**DATA IN THIS EXERCISE**
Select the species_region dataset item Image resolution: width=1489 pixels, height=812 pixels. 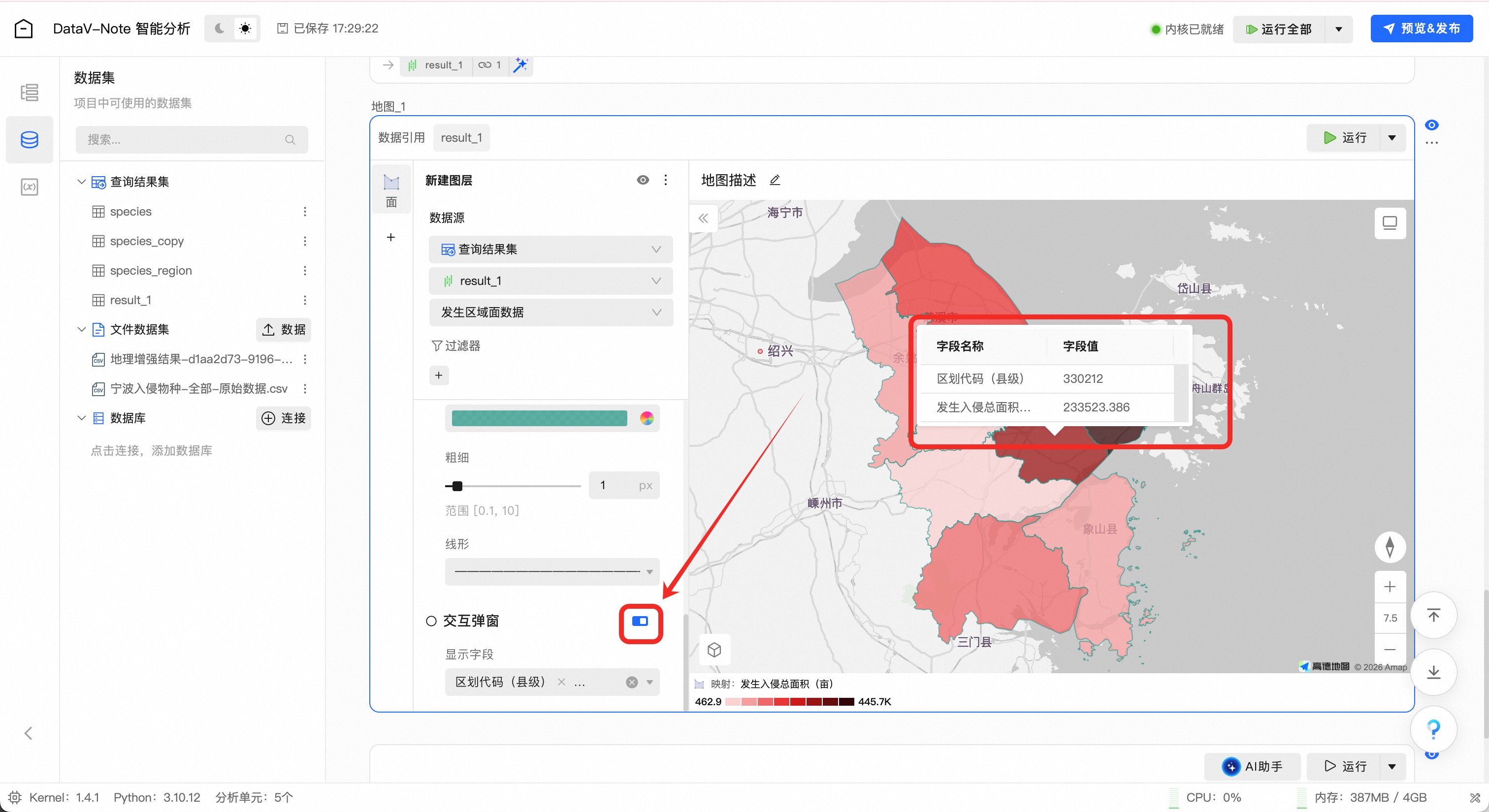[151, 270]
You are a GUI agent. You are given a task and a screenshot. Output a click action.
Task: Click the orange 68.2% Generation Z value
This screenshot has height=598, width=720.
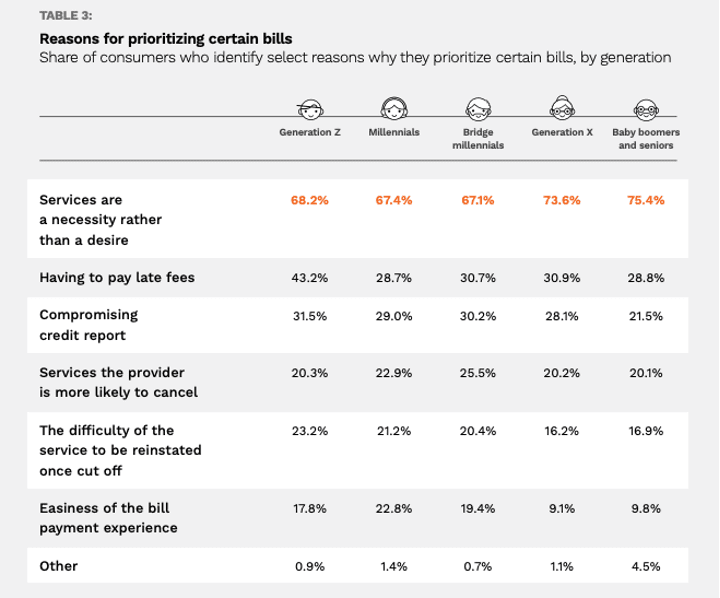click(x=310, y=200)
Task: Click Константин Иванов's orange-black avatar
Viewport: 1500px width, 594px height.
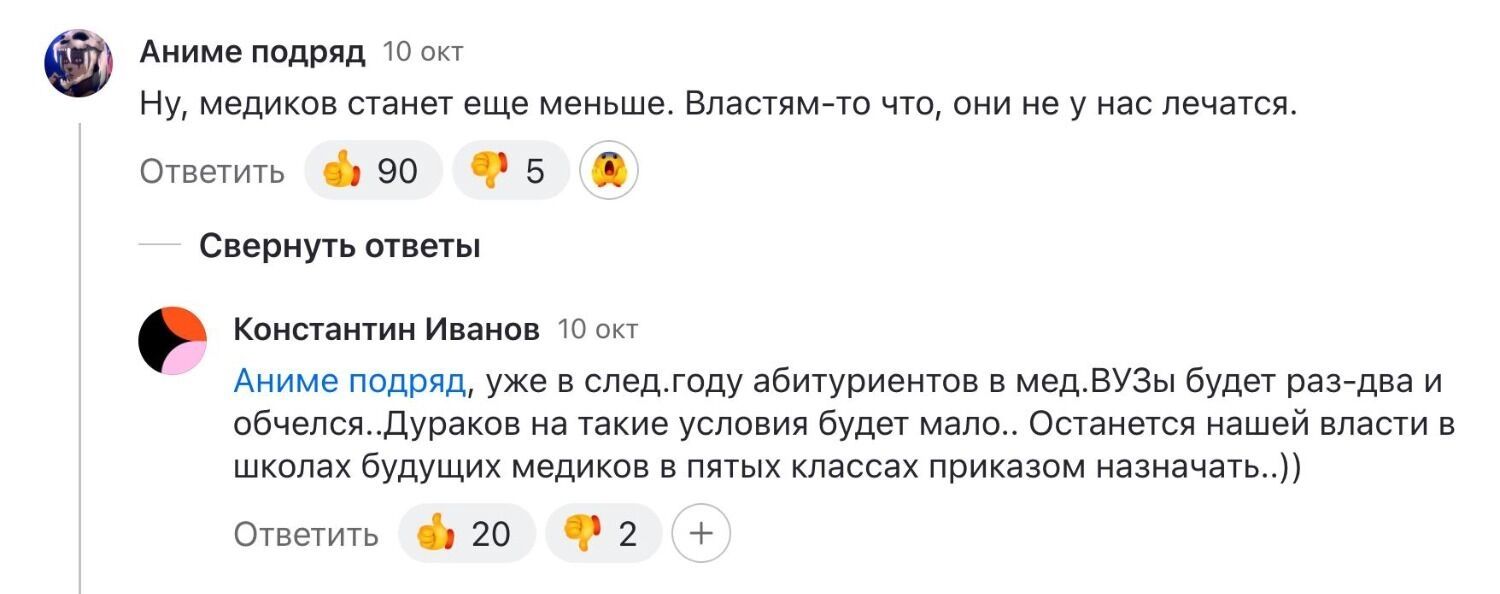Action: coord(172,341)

**OBJECTIVE**
Can you convert the rows, starting with the line that contains "You are a GUI" and going on through the last of the rows, into a JSON list of strings with one string per line and no blank lines? Leave the pictures out of the answer.

**RESULT BELOW**
[
  "You are a GUI agent. You are given a task and a screenshot. Output a click action.",
  "Task: Click the orange 68.2% Generation Z value",
  "This screenshot has height=598, width=720.",
  "click(x=310, y=200)",
  "Task: Click Константин Иванов's orange-black avatar",
  "Viewport: 1500px width, 594px height.",
  "Action: coord(172,341)"
]